Jerry Pournelle once asked Newt Gingrich why it took a constitutional amendment to enact prohibition but congress feels free to pass any anti-drug law it wants? Newt’s answer “that’s different”. The perfect statist-interventionist argument for anything, left or right.
In any case-
Drugs’re bad, m’kay?
There’s no good answer to the empacted nomenklatura thugocracy. Out of the assortment of bad ones the least worst might be to pay them off. Salary, retirement benefits etc. as long as you never work in law enforcement (or government)again. Not cheap, but we are (or were) a rich nation. We can afford another parasite class. It’s less destructive than letting them run around with automatic weapons.
Randy,
That is exactly why I posted this. I realized that FYTW was not well known outside of Reason commentary.
Randy wrote:
And certainly the high tax rates are supported by prohibitionists in the hope that it will prop up the black market so they can then claim the reforms didn’t work.
Exactly right. An historical case in point, more historical cases and some analysis.

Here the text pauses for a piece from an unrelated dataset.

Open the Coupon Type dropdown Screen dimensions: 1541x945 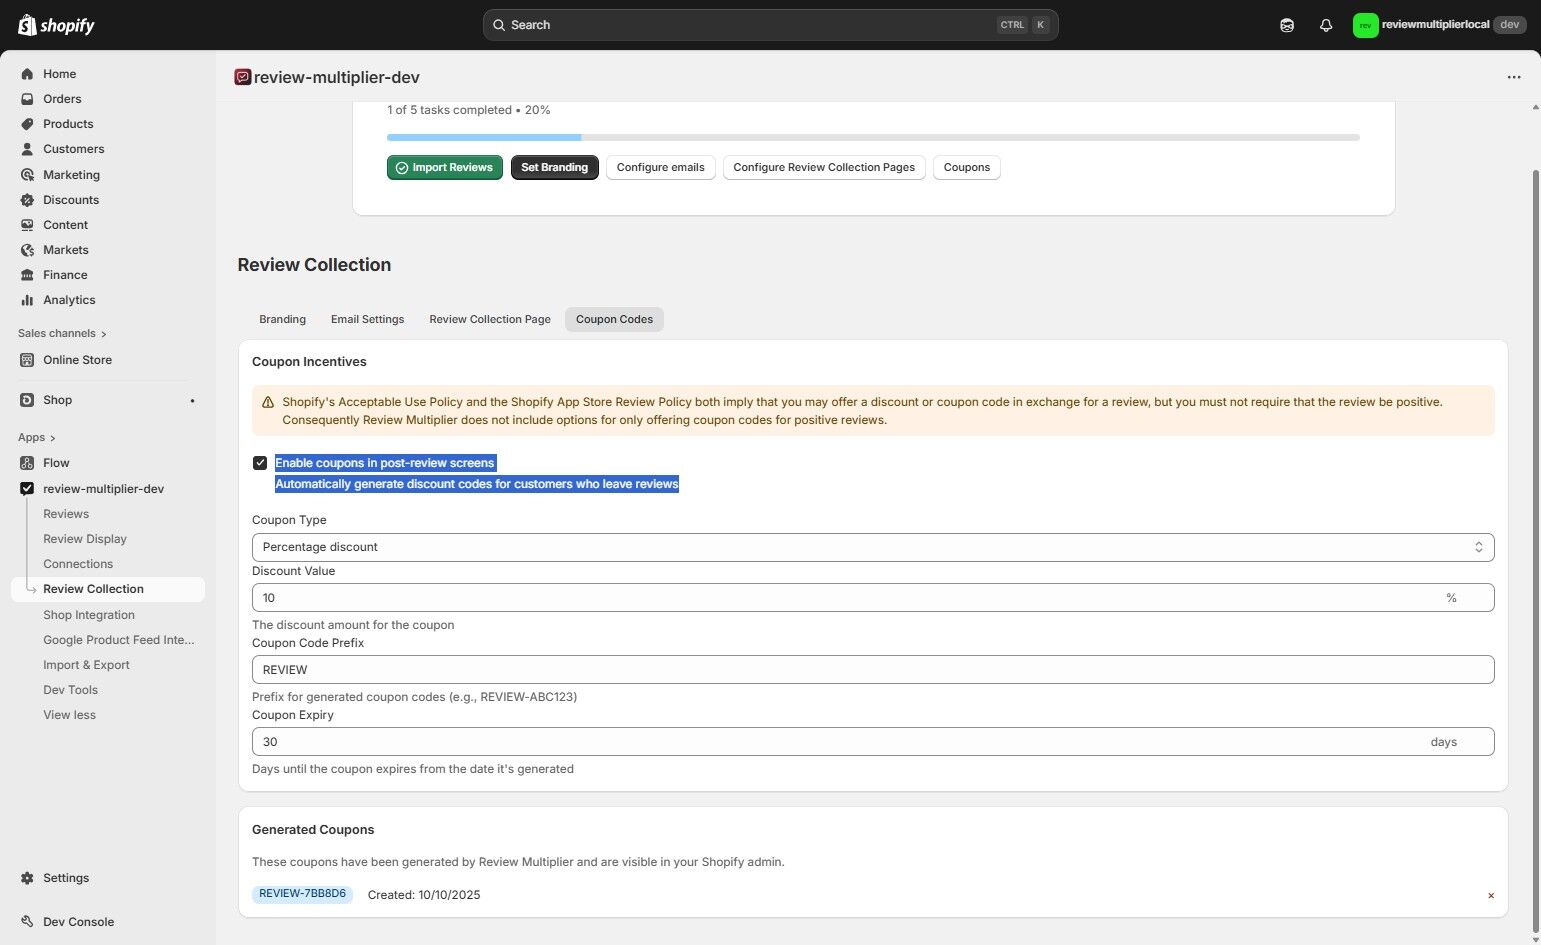click(x=870, y=547)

http://www.nytimes.com/1994/02/09/world/canada-cuts-cigarette-taxes-to-fight-smuggling.html
http://www.fee.org/the_freeman/detail/smuggled-cigarettes-unteachable-politicians
3M wrote;
Jerry Pournelle once asked Newt Gingrich why it took a constitutional amendment to enact prohibition but congress feels free to pass any anti-drug law it wants? Newt’s answer “that’s different”.
I was listening to Sean Hannity because I knew that Harry Browne was scheduled to appear on the show. Harry Browne asked much the same question;
There was a 5 second pause, and Hannity responds in a coldly furious voice,
“How much pot have YOU smoked today?”
And then proceeded from there in his inimitable, patented, Catholic-sin-and-guilt fueled full-on ad hominem.

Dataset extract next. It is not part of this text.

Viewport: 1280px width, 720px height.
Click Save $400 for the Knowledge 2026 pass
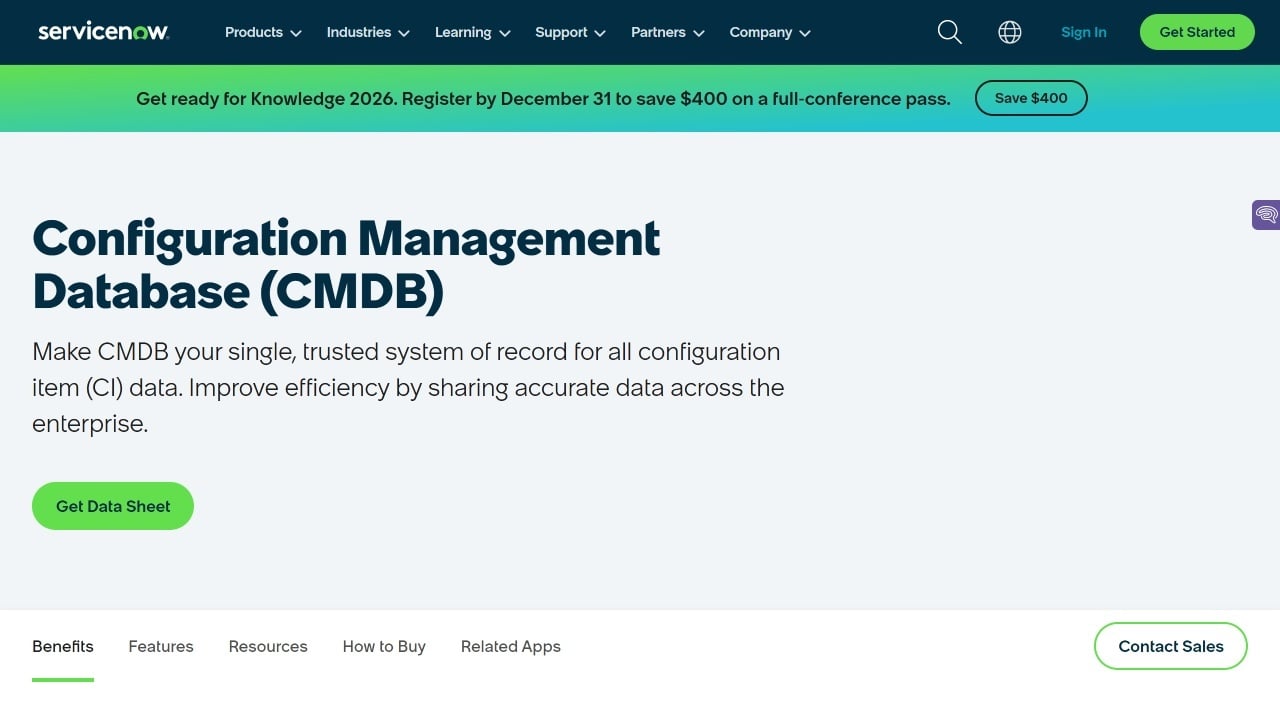pos(1031,98)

I forced myself to listen to the entire segment which consisted of Hannity asking a question and then talking over Browne’s attempt to answer. Not once did Hannity offer a substantive argument. Finally Browne hung up and Hannity said something to the effect of,
“Well I guess he couldn’t answer my questions.”
And, of course, the next caller congratulated Hannity on his cogent reasoning.
@ c andrew
Sean Hannity isn’t human, he’s a social conservative talking robot programmed to spout social conservative platitudes and bromides to all stimuli received. He is one awesome piece of engineering whereby non sequiturs are seamlessly mixed in with standard issue conservative talking points.
Damn those Japanese!
Wow!
If they can do that with an American Catholic Conservative, just imagine the verisimilitude they’d have in a production model of a Japanese Buddhist Nationalist!

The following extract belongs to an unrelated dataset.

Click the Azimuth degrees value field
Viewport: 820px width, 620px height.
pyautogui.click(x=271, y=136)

[…] For further elucidation read this post. […]
I think that the Hannity replied is more of a case of how deep the propaganda surrounding the drug war has sunk itself into the culture. It’s become almost impossible to actually think about drugs rationally. We have all been fed so much that’s just wrong for so long, been indoctrinated so deeply that it’s almost impossible to think any other way than the consensus.
Jccarlton,
Thankfully the consensus has changed. Unfortunately the Republican Party (for the most part) has not.